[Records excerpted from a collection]

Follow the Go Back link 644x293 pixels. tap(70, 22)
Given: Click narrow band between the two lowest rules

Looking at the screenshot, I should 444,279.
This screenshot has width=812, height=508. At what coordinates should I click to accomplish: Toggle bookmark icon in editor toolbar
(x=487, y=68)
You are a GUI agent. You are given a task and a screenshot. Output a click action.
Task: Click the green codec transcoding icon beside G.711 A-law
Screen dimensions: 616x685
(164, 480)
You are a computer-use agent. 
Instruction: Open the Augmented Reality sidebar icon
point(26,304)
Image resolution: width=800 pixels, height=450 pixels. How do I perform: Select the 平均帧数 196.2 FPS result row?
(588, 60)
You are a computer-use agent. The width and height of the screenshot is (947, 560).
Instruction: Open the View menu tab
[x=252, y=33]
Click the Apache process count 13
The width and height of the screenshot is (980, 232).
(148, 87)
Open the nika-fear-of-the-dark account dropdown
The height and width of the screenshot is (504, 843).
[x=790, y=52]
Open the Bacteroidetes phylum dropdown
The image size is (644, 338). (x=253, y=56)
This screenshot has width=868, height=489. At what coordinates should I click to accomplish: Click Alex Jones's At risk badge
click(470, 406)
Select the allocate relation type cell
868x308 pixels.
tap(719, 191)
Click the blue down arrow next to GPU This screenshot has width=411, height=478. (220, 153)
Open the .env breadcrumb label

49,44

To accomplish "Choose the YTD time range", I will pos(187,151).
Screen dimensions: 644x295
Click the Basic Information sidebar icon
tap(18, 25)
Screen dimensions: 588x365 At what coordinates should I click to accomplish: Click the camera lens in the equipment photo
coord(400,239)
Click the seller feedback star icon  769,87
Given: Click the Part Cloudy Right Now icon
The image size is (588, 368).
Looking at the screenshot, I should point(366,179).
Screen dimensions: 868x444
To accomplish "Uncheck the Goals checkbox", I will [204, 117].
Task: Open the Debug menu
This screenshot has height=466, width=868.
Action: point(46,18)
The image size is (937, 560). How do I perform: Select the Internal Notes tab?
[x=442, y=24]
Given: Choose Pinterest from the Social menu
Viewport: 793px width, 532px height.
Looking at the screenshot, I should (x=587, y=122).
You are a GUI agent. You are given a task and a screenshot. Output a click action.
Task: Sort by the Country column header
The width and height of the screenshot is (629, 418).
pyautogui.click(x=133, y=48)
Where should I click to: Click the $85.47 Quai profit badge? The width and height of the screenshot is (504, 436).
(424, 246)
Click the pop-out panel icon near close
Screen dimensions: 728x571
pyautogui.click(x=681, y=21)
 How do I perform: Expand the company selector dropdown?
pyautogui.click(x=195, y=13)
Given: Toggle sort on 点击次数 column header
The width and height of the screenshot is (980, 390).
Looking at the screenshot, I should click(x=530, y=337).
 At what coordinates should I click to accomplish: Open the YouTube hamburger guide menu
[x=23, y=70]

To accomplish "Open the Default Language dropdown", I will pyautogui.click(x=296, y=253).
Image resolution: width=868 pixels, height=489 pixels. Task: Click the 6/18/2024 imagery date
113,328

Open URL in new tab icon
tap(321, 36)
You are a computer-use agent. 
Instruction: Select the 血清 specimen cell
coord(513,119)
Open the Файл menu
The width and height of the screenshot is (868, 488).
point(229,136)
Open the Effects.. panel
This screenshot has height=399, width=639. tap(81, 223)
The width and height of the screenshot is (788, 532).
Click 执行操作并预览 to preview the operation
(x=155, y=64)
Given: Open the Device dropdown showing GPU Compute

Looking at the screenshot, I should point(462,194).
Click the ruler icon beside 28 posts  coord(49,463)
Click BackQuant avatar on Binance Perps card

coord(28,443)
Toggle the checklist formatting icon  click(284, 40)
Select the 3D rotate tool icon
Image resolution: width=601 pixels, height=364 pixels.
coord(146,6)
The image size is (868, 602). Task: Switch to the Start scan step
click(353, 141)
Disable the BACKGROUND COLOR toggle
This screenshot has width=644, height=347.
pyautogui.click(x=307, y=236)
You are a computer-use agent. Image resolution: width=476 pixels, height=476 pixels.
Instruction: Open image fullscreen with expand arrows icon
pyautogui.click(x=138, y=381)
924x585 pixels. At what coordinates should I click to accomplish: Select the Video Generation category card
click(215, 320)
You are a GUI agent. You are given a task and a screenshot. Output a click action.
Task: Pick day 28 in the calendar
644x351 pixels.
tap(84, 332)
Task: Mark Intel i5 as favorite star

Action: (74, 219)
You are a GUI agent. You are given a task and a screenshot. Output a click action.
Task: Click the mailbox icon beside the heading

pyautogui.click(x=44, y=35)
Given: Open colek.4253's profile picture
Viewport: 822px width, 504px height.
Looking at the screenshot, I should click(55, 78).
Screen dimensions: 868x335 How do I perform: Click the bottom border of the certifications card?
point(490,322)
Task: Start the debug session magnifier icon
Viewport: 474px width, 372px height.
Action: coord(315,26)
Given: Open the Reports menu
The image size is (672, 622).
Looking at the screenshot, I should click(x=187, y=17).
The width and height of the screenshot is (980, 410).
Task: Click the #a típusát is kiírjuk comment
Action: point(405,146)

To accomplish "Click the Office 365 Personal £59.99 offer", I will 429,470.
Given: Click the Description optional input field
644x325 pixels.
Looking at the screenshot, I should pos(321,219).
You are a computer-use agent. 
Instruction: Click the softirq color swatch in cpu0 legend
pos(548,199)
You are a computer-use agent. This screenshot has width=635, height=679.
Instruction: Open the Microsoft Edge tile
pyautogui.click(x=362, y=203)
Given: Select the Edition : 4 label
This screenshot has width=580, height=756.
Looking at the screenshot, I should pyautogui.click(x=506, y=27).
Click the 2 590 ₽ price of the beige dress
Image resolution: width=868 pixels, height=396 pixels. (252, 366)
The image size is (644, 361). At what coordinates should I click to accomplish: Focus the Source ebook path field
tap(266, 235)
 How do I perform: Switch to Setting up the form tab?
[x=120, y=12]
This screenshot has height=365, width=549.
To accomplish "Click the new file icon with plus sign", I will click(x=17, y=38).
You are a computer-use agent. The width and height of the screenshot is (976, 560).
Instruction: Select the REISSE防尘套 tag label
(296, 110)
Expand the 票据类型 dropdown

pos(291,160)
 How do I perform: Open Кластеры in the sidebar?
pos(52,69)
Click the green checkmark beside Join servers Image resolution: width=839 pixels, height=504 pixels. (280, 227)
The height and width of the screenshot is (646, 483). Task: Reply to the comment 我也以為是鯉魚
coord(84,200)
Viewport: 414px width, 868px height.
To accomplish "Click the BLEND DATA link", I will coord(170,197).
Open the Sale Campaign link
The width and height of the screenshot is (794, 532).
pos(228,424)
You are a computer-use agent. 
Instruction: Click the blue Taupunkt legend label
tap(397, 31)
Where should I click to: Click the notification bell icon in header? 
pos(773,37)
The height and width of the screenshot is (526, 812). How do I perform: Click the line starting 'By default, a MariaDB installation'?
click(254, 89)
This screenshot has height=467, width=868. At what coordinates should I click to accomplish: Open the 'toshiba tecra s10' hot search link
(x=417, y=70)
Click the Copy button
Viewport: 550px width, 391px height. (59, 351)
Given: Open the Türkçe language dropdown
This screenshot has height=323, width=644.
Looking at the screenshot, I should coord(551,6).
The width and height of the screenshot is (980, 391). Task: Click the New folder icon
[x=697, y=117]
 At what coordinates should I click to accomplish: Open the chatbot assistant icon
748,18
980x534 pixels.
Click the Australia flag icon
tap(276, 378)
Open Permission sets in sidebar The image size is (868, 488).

## What you need to do
Lines containing the word "column": copy every one of them from the records above.

## Answer to the exercise
Task: Sort by the Country column header
Given: Toggle sort on 点击次数 column header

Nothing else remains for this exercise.